(READING TEXT):
<<<<

In People v. Williams (1958) 51 Cal.2d 355, at page 357-358 [ 333 P.2d 19], we again undertook to describe the limits of the privilege: "It has long been recognized that, although the government is generally privileged to withhold the identity of informers, the privilege must give way when it comes into conflict with the fundamental principle that a person accused of crime is entitled to a full and fair opportunity to defend himself.Summary of this case from People v. Garcia
Docket No. Crim. 6275.
December 19, 1958.
APPEAL from a judgment of the Superior Court of Los Angeles County and from an order denying a new trial. Herbert V. Walker, Judge. Reversed.
Ellery E. Cuff, Public Defender (Los Angeles), and Paul G. Breckenridge, Jr., Deputy Public Defender, for Appellant.
Edmund G. Brown and Stanley Mosk, Attorneys General, William E. James, Assistant Attorney General, and Albert Bianchi, Deputy Attorney General, for Respondent.
Defendant was convicted on two counts of selling narcotics in violation of section 11500 of the Health and Safety Code, and he appeals, contending that the trial court erred in failing to strike the testimony of a police officer who refused to disclose the identity of an informer.
Officer Renty was the only witness for the prosecution, and he testified as follows with regard to two transactions which occurred about three months before defendant's indictment and arrest: On February 4, 1957, Renty was standing on East Fifth Street in Los Angeles with an informer who had been used by the police on other occasions. The informer called to defendant, addressing him as "Red," and, when defendant walked over to them, the informer told him that Renty "had the money," which meant, in narcotics parlance, that Renty wanted to buy narcotics. Defendant said that he "could do us some good," and, while the informer waited outside, Renty and defendant entered a nearby cafe, where Renty handed defendant a ten-dollar bill. Defendant gave him some narcotics and a one-dollar bill. On February 7, 1957, Renty was again in the area when he saw defendant and said that he had nine dollars. They entered the same cafe, and defendant sold Renty more narcotics. Renty had not known defendant prior to February 4, and, in consummating the second transaction, he was relying on the first one.

>>>>

(SUPPLIED DATA):
<<<<

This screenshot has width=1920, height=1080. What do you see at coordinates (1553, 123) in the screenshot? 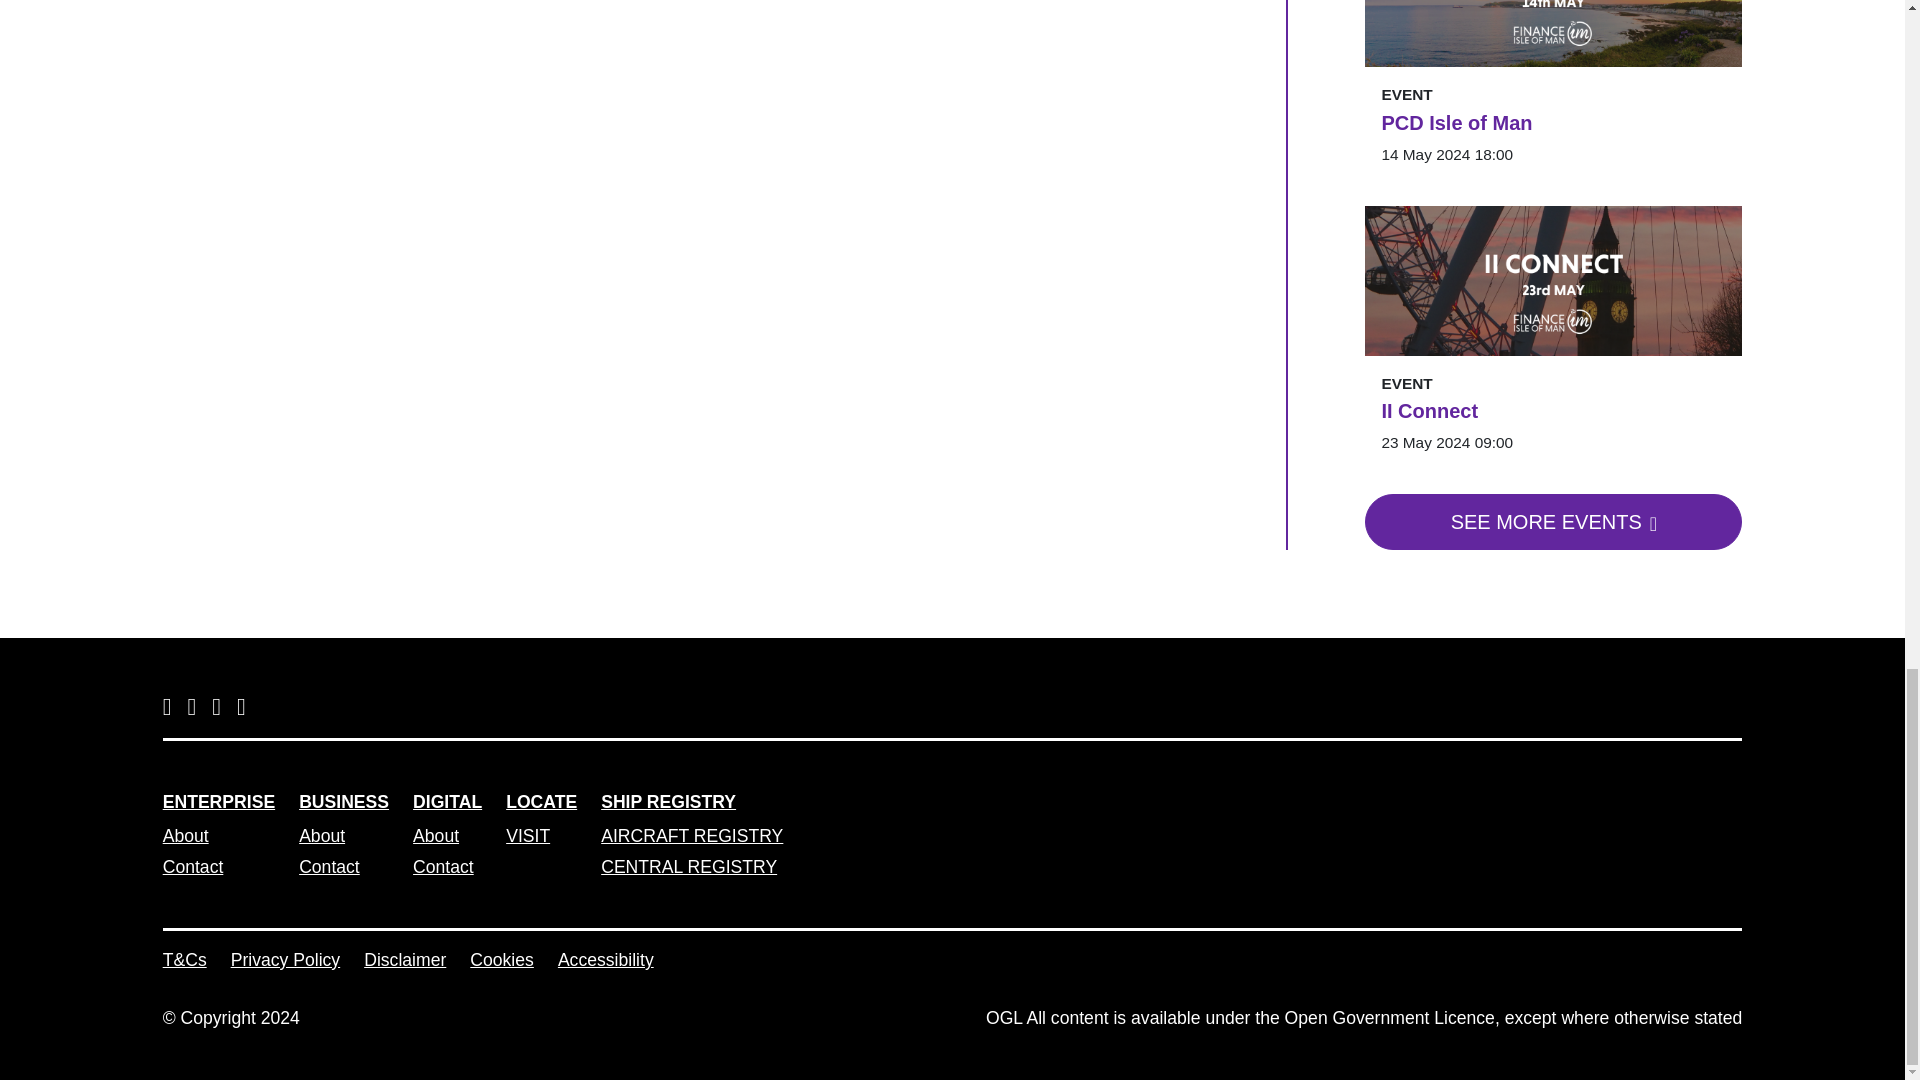
I see `PCD Isle of Man` at bounding box center [1553, 123].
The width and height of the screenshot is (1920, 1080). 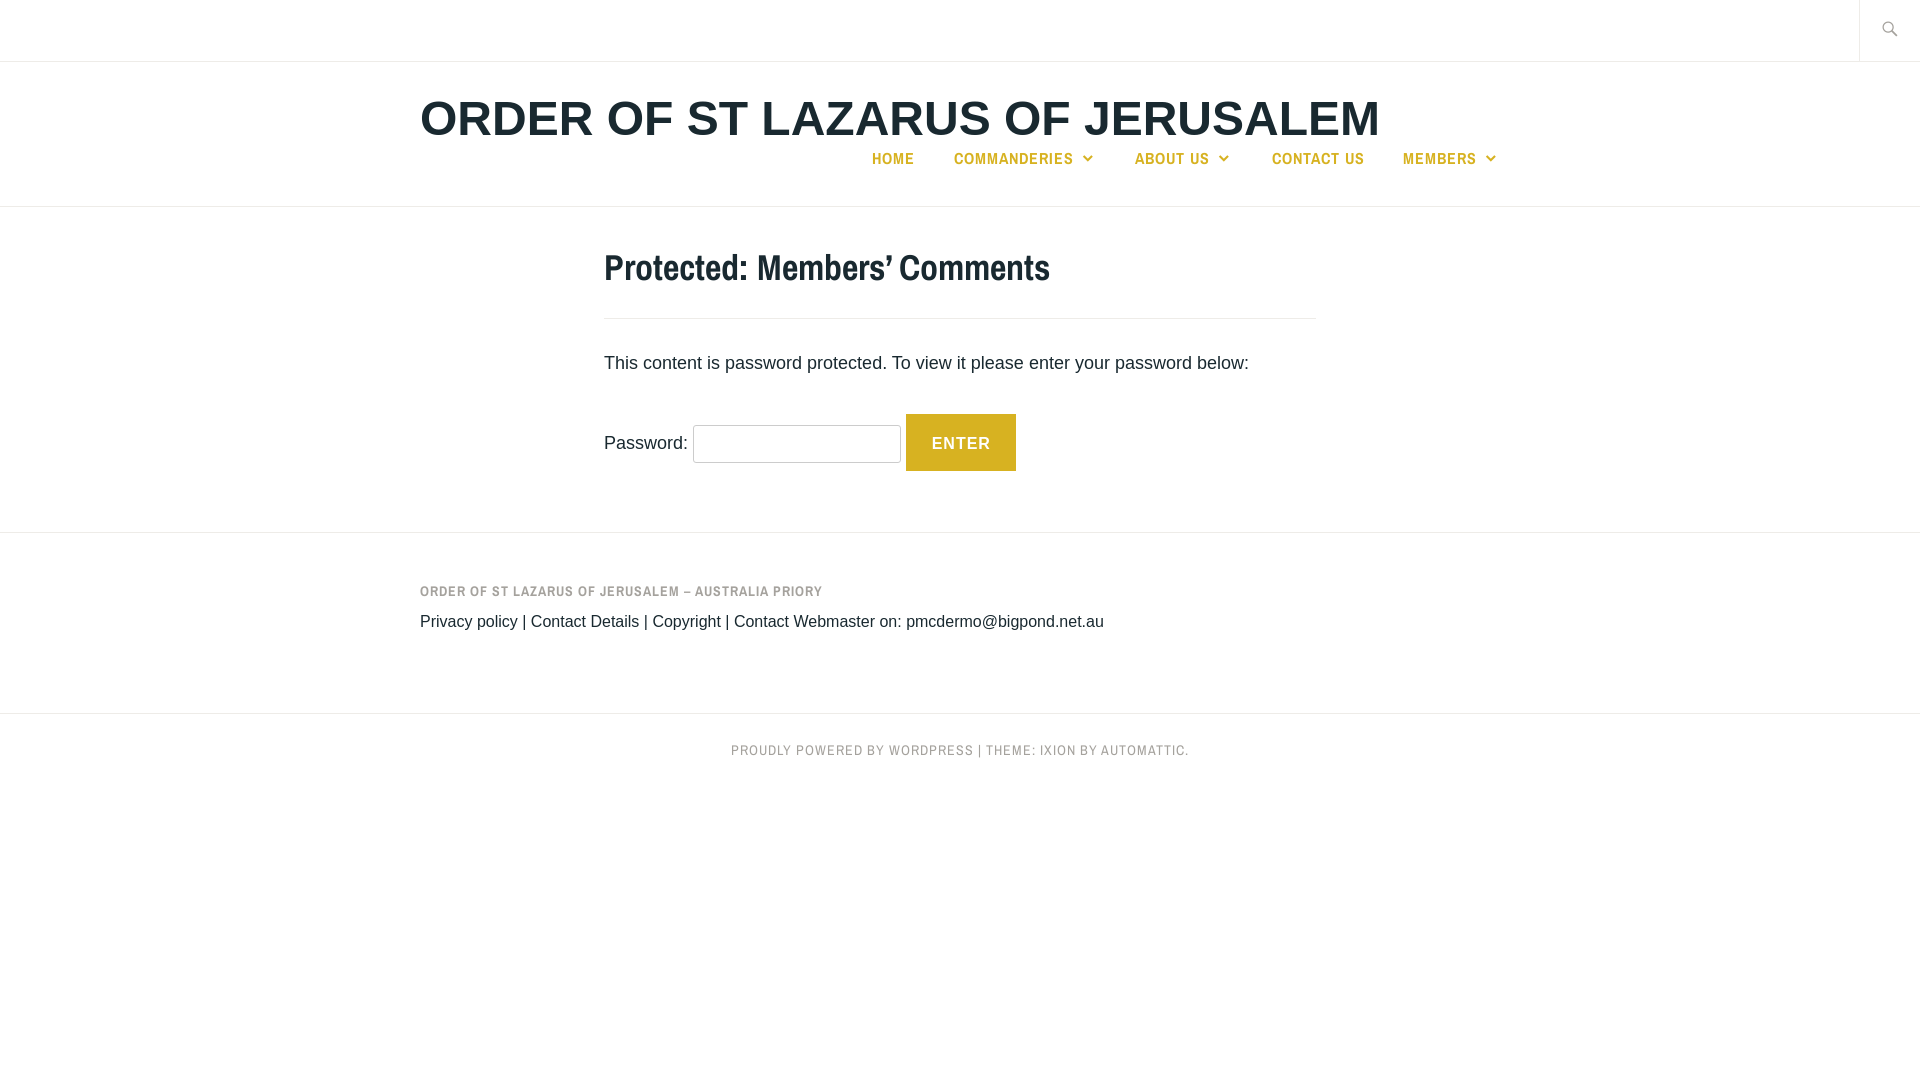 I want to click on Search, so click(x=62, y=29).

>>>>

(EXERCISES):
(1) Can you duplicate the part of the court opinion that begins at the words "Edmund G. Brown" and stops after "General, for Respondent."?
(2) Do these statements agree with the court opinion? Answer yes or no for each and quote the words that decide it. (a) Officer Renty was the prosecution's only witness. (b) The informer went into the cafe with Renty and the defendant on February 4. (c) Renty had known the defendant before February 4.

(REPLIES):
(1)
Edmund G. Brown and Stanley Mosk, Attorneys General, William E. James, Assistant Attorney General, and Albert Bianchi, Deputy Attorney General, for Respondent.

(2)
(a) Yes: "Officer Renty was the only witness for the prosecution"
(b) No: "while the informer waited outside, Renty and defendant entered a nearby cafe"
(c) No: "Renty had not known defendant prior to February 4"